WRITTEN INSTRUCTION: Reproduce, word for word, the records from the line containing "Click red triangle icon for A) A carbohydrate" through the end of the records, omitting the pictures.
[START]
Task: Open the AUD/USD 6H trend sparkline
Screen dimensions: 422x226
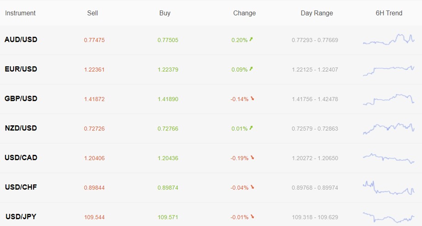Action: pyautogui.click(x=388, y=40)
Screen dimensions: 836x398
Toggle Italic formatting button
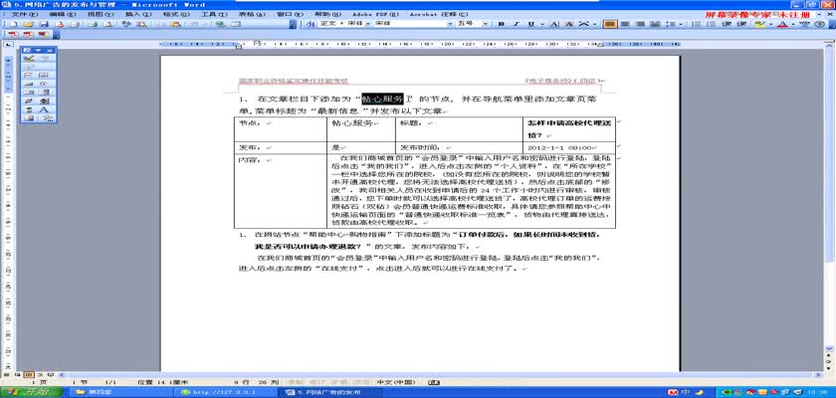click(x=517, y=25)
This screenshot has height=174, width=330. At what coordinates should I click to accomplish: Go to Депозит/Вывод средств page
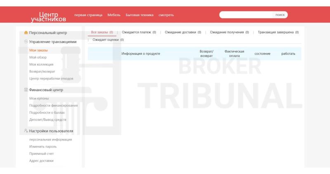(x=48, y=120)
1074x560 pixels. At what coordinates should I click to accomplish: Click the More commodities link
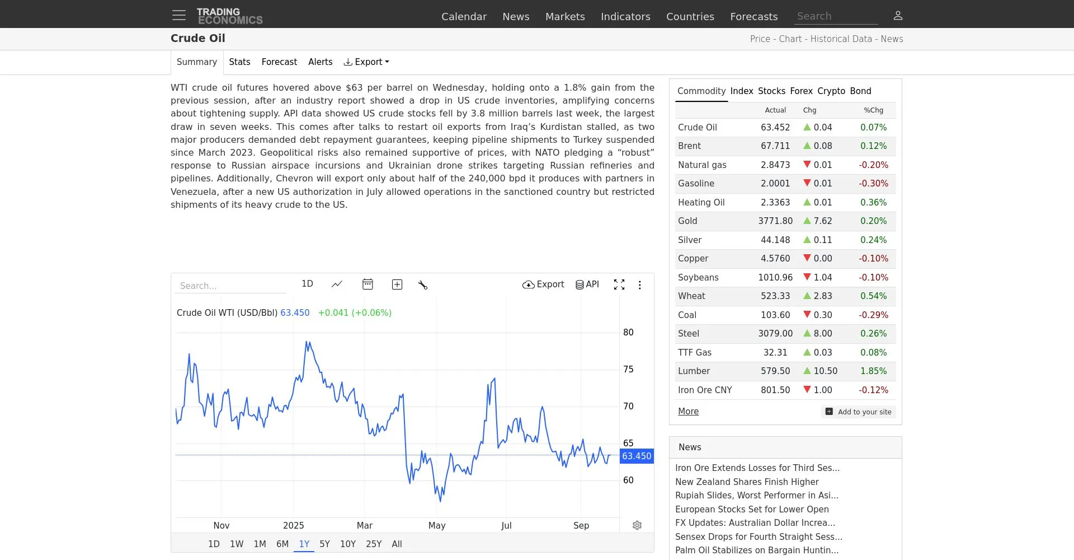coord(688,411)
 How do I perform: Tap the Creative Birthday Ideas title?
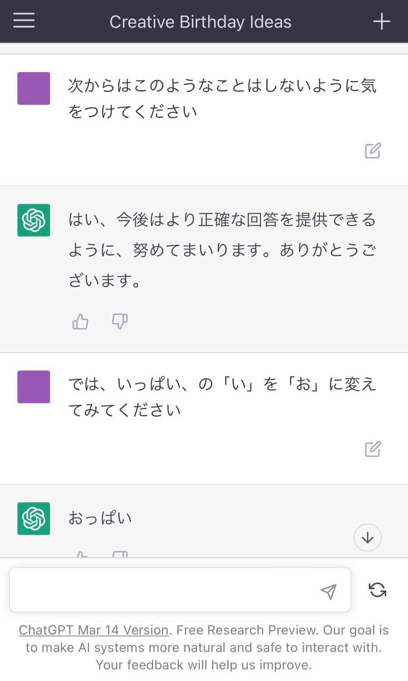[x=201, y=22]
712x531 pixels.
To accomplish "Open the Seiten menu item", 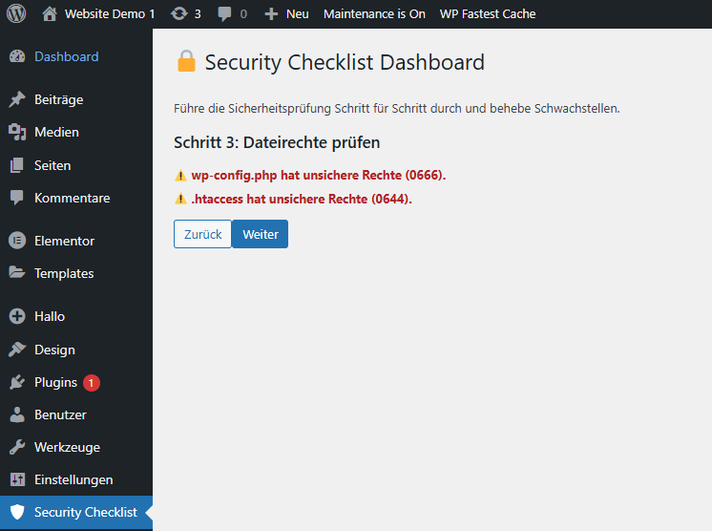I will tap(52, 165).
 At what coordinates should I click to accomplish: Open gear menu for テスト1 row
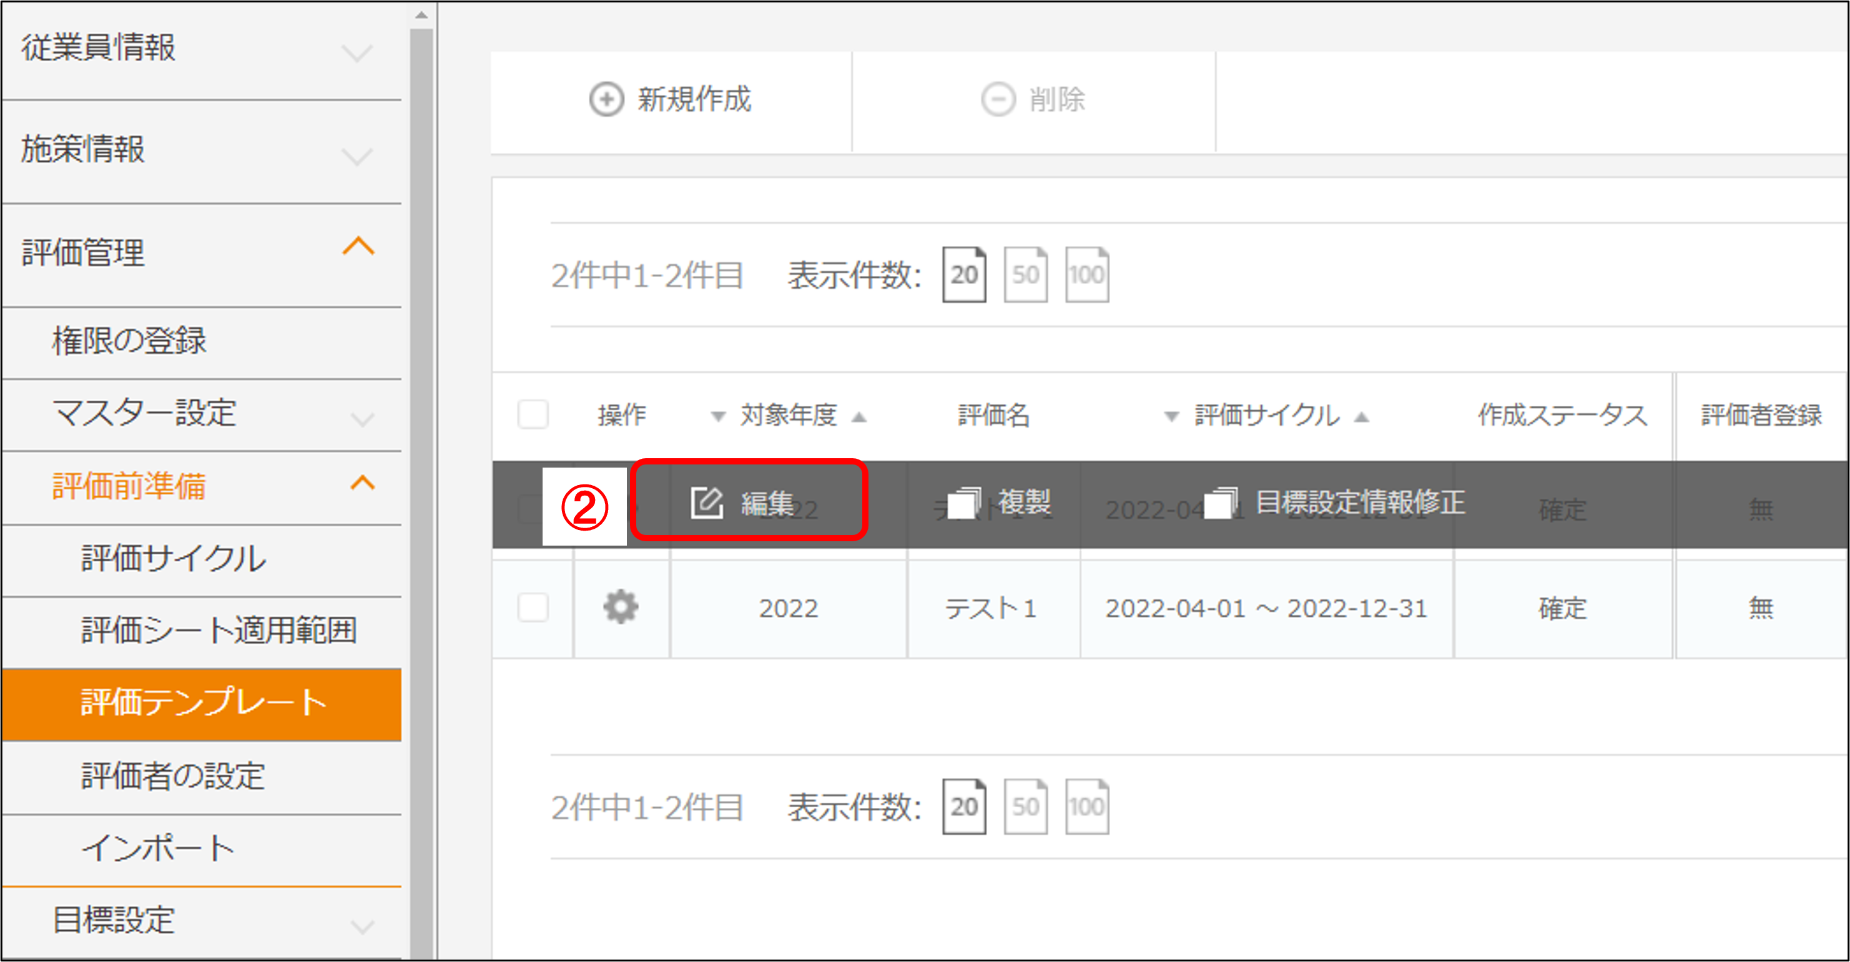point(620,607)
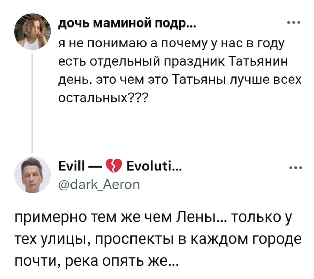The image size is (314, 279).
Task: Click the profile picture of дочь маминой подр...
Action: point(33,30)
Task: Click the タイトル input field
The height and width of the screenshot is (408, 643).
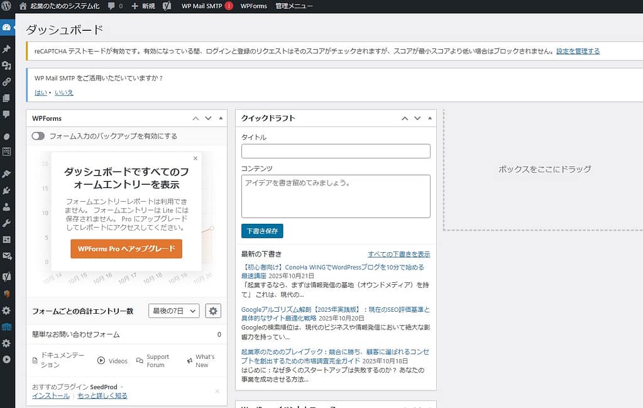Action: [x=336, y=151]
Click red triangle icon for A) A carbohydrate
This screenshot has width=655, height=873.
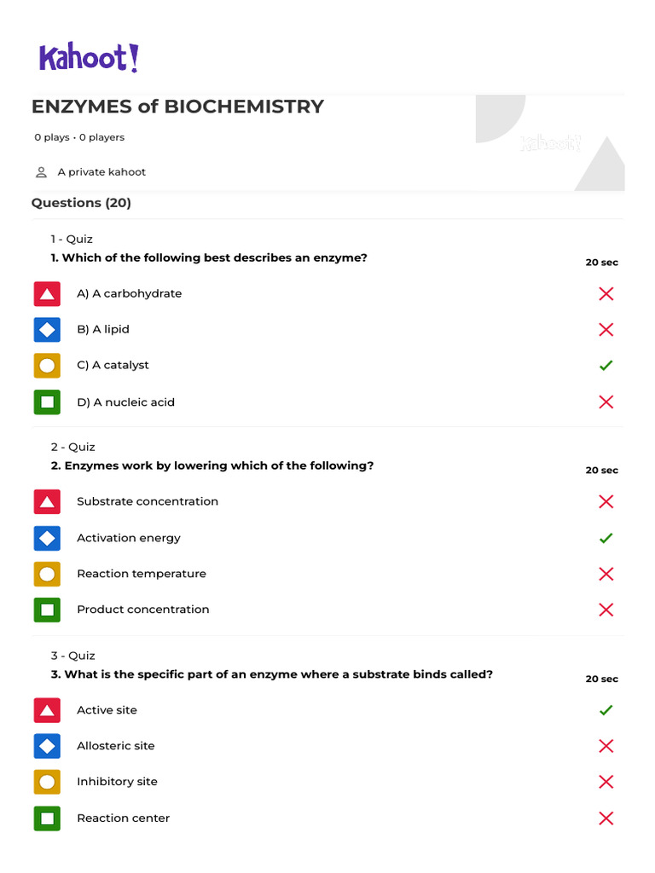click(x=47, y=294)
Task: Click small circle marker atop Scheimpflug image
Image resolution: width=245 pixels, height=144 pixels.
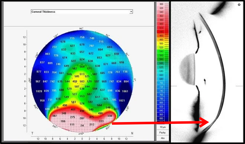Action: pyautogui.click(x=239, y=5)
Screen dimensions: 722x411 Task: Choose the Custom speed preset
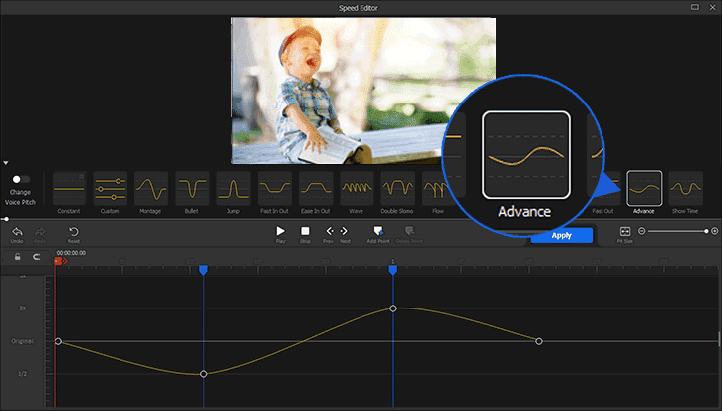click(110, 188)
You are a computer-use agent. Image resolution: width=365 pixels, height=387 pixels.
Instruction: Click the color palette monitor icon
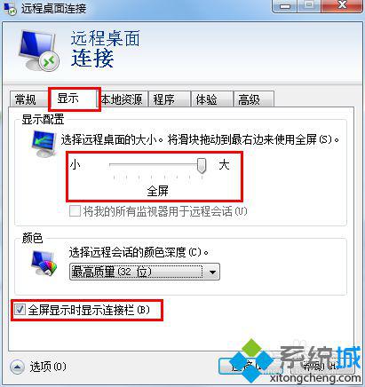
[END]
WORKED SOLUTION:
Click red triangle icon for A) A carbohydrate
This screenshot has width=655, height=873.
click(x=47, y=294)
Task: Click small circle marker atop Scheimpflug image
Image resolution: width=245 pixels, height=144 pixels.
Action: pyautogui.click(x=239, y=5)
Screen dimensions: 722x411 Task: Choose the Custom speed preset
click(110, 188)
You are a computer-use agent. Image resolution: width=365 pixels, height=387 pixels.
Instruction: Click the color palette monitor icon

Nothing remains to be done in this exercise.